=== TRY IT ===
Print a faithful copy of the data below, word for word, with the pictures left out.

------ ENTRIES SUPPLIED

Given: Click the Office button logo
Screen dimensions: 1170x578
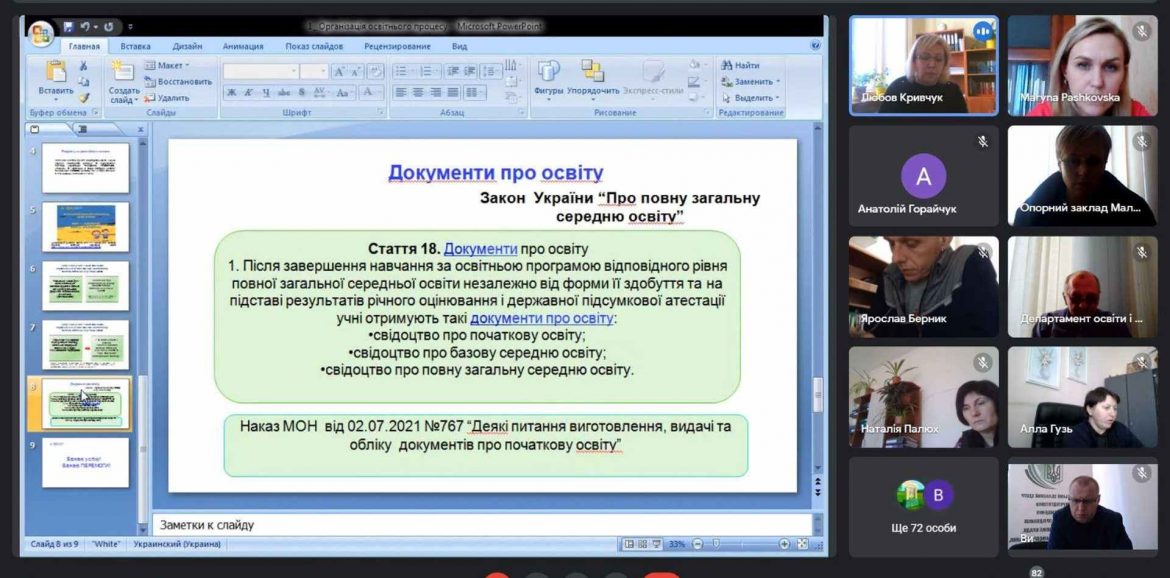Looking at the screenshot, I should [41, 34].
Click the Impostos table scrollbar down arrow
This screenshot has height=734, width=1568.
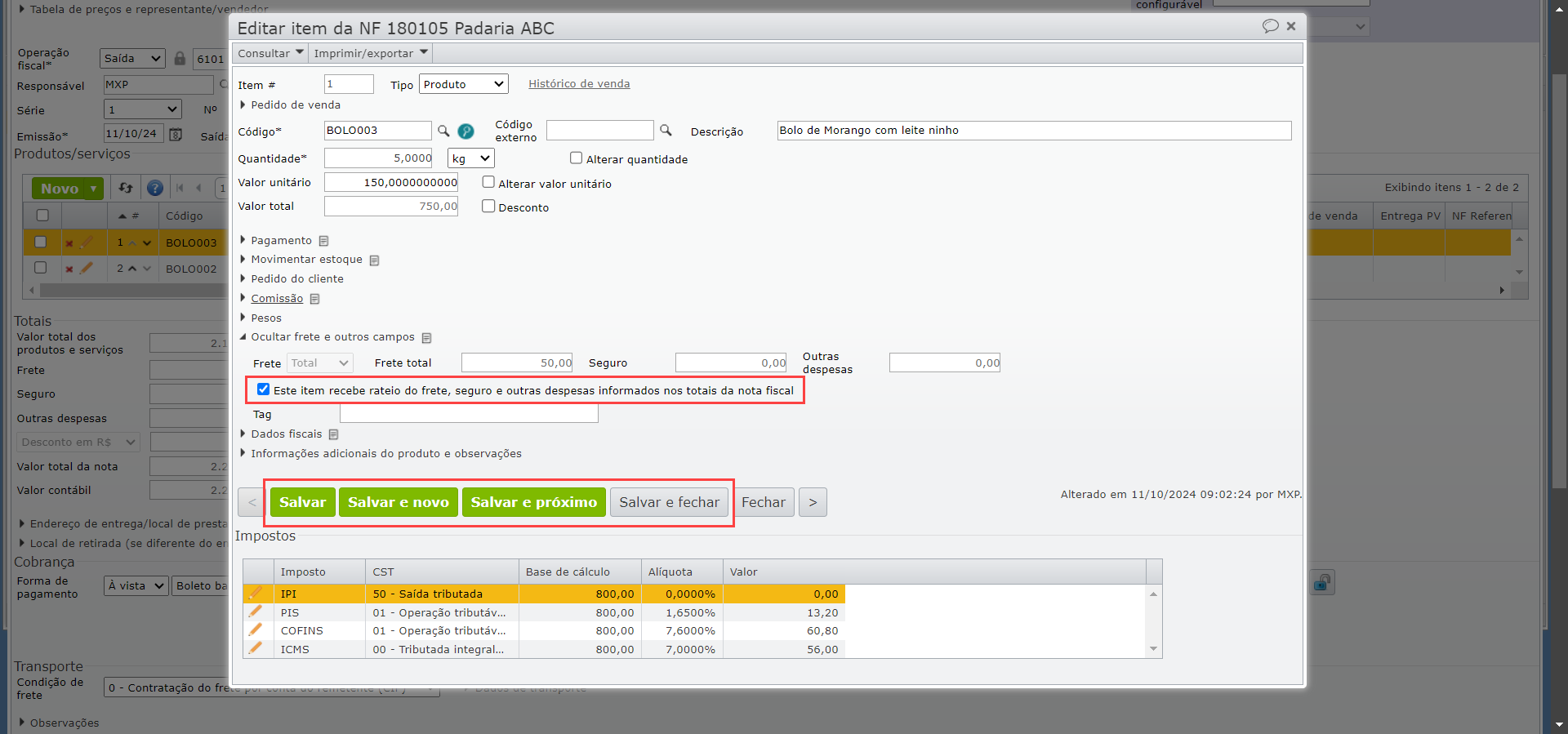coord(1153,649)
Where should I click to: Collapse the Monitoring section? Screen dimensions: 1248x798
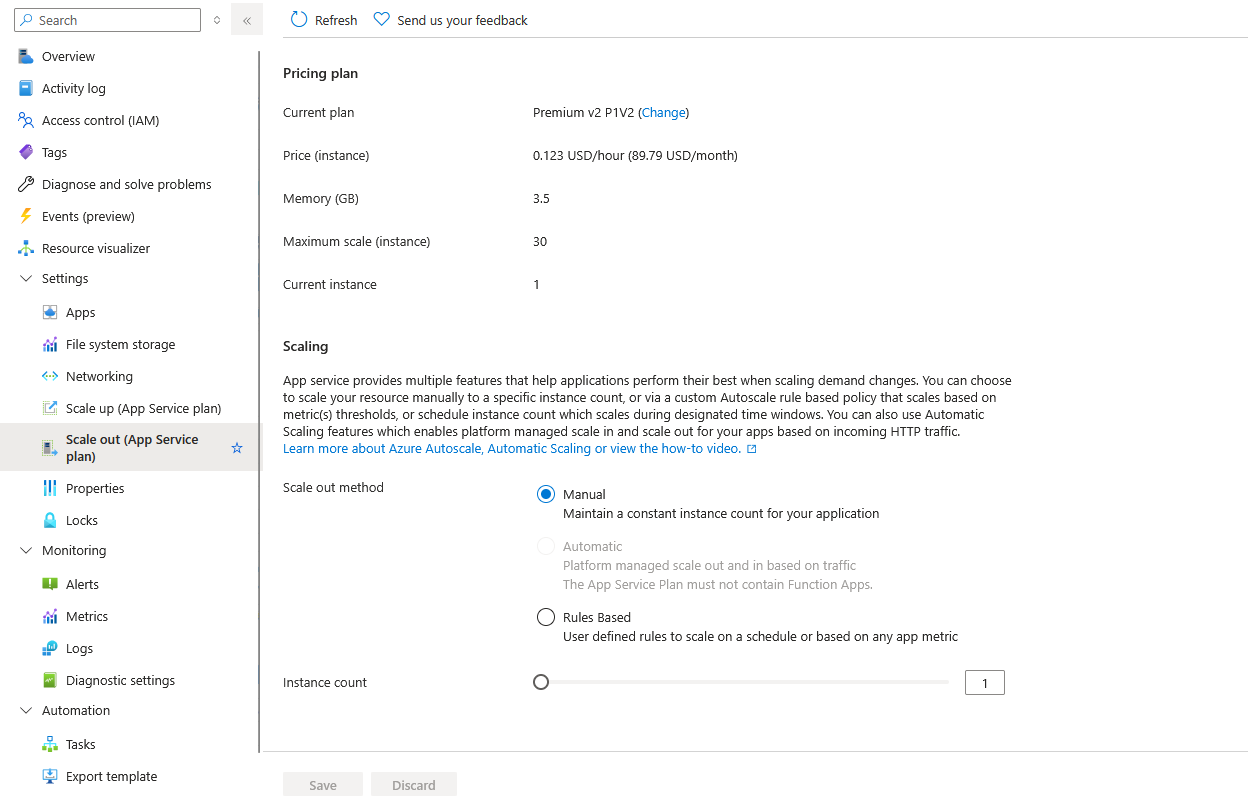[x=26, y=550]
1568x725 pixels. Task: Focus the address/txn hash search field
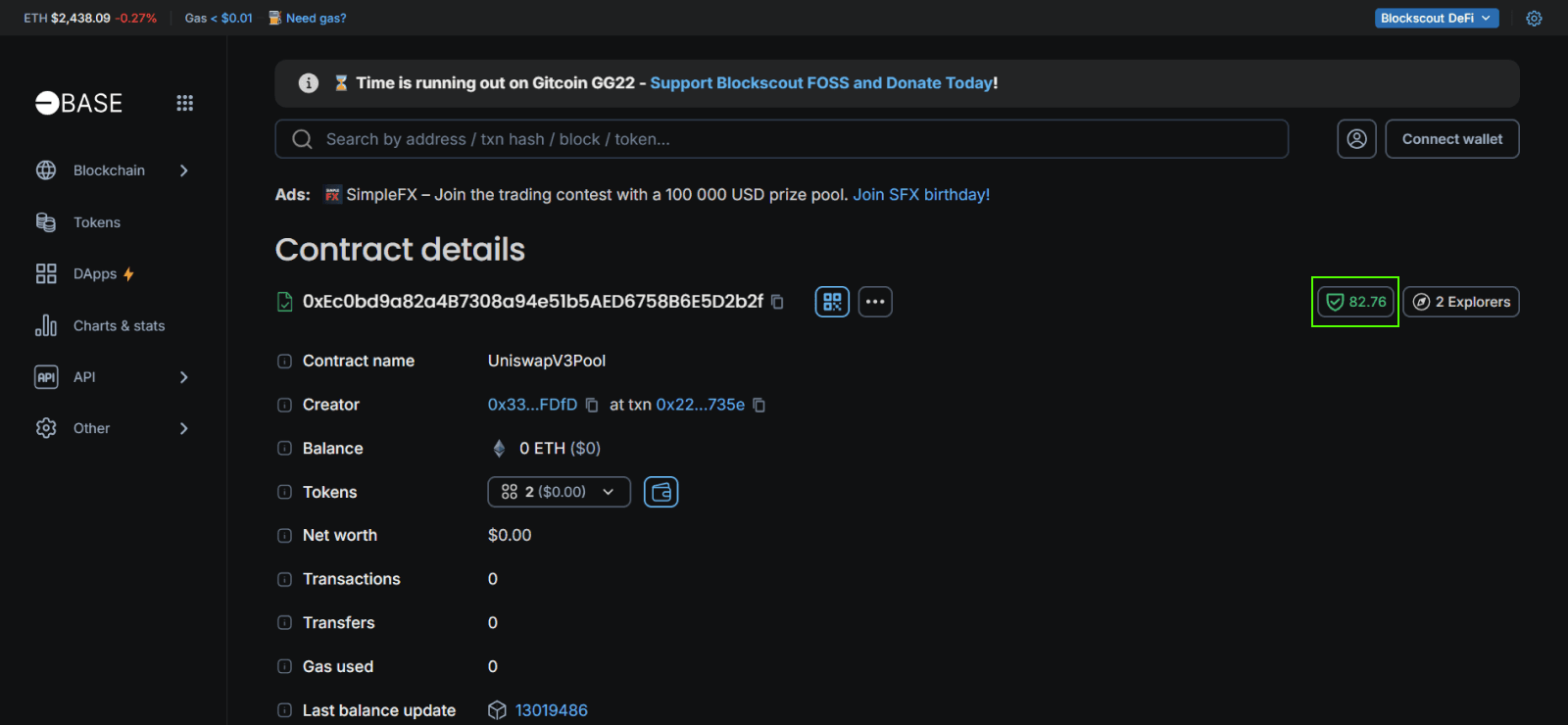(784, 139)
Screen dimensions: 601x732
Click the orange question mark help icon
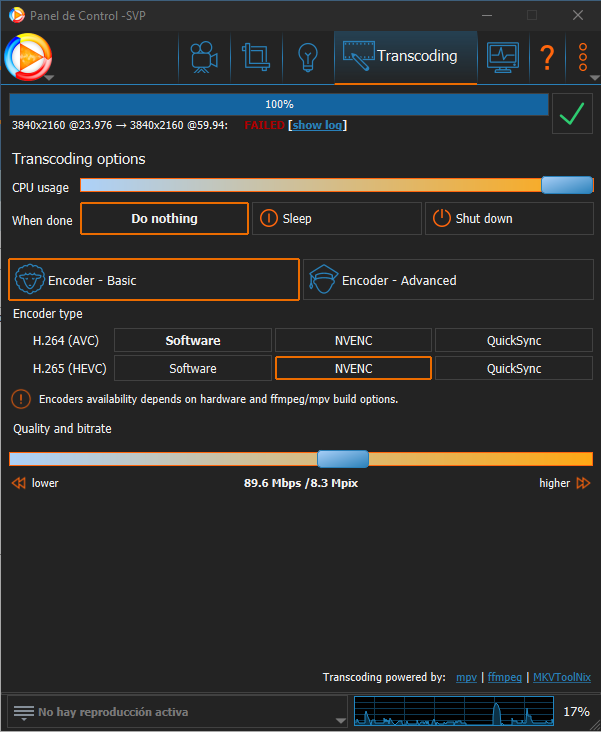point(547,57)
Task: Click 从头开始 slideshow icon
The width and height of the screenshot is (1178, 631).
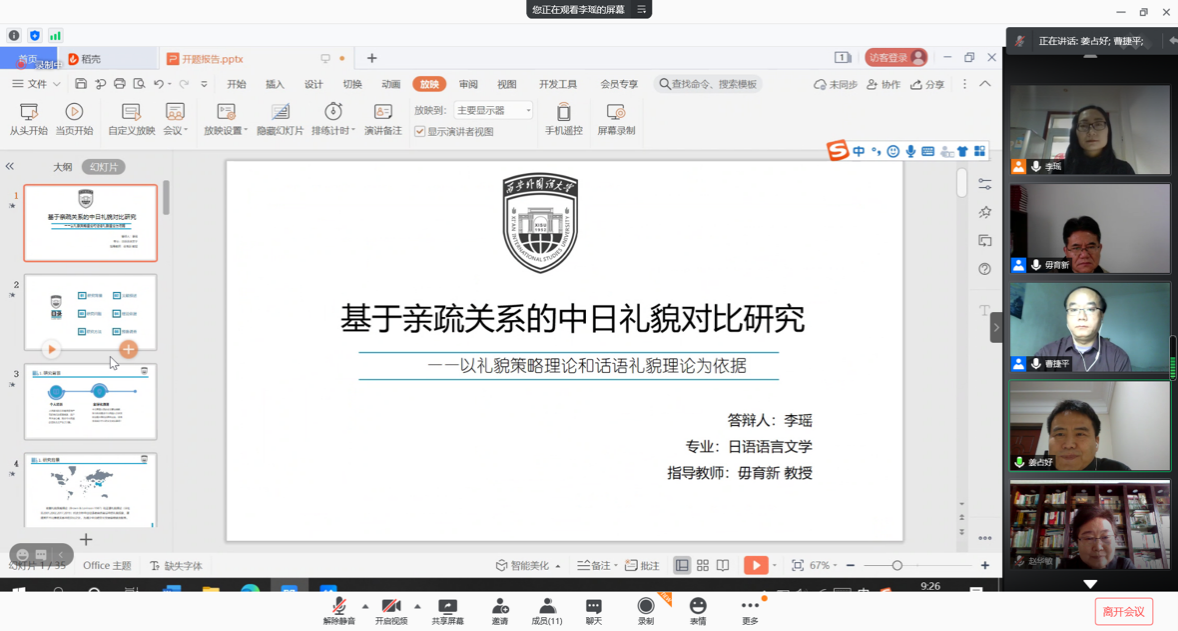Action: pos(29,112)
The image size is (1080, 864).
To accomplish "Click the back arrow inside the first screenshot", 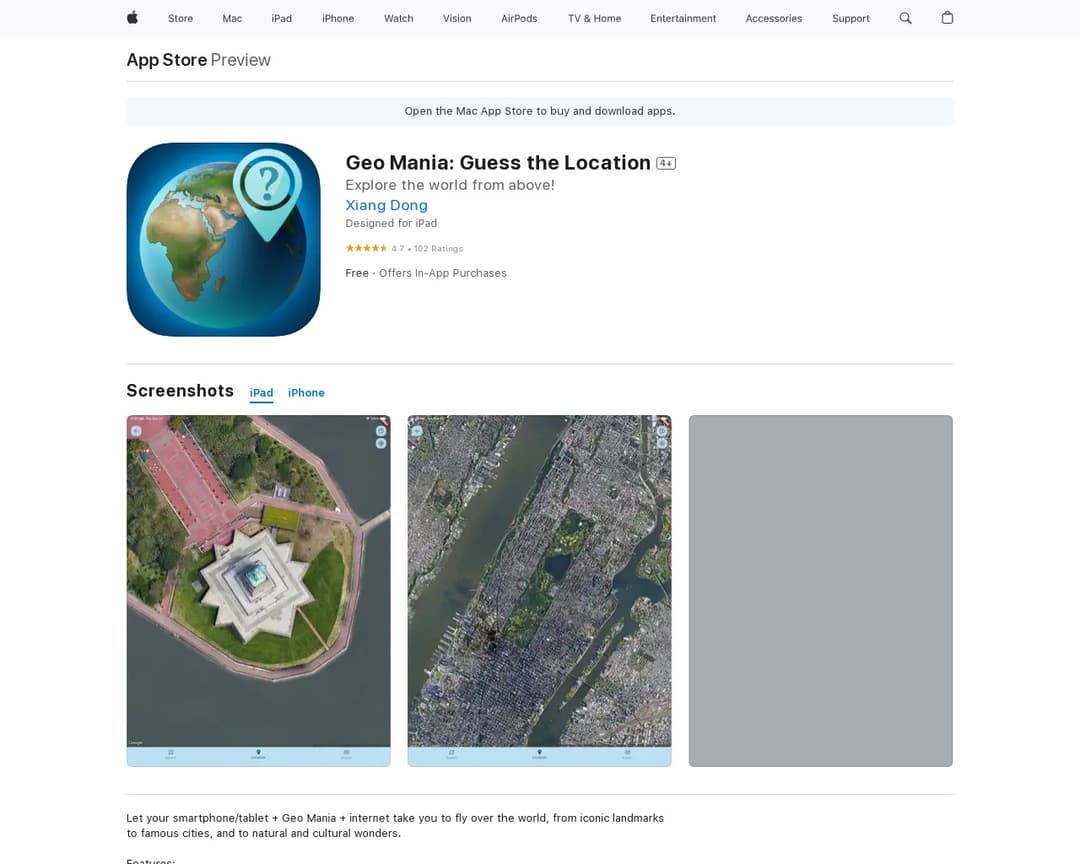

------------

=== ANSWER SPACE ===
Given: Click the Office button logo
Screen dimensions: 1170x578
Looking at the screenshot, I should [41, 34].
Click the Impostos table scrollbar down arrow
This screenshot has height=734, width=1568.
coord(1153,649)
Where should I click to: Collapse the Monitoring section? Screen dimensions: 1248x798
[x=26, y=550]
1568x725 pixels. Task: Focus the address/txn hash search field
(784, 139)
Screen dimensions: 601x732
Click the orange question mark help icon
point(547,57)
Task: Click 从头开始 slideshow icon
The width and height of the screenshot is (1178, 631).
Action: pos(29,112)
The image size is (1080, 864).
To accomplish "Click the back arrow inside the first screenshot", 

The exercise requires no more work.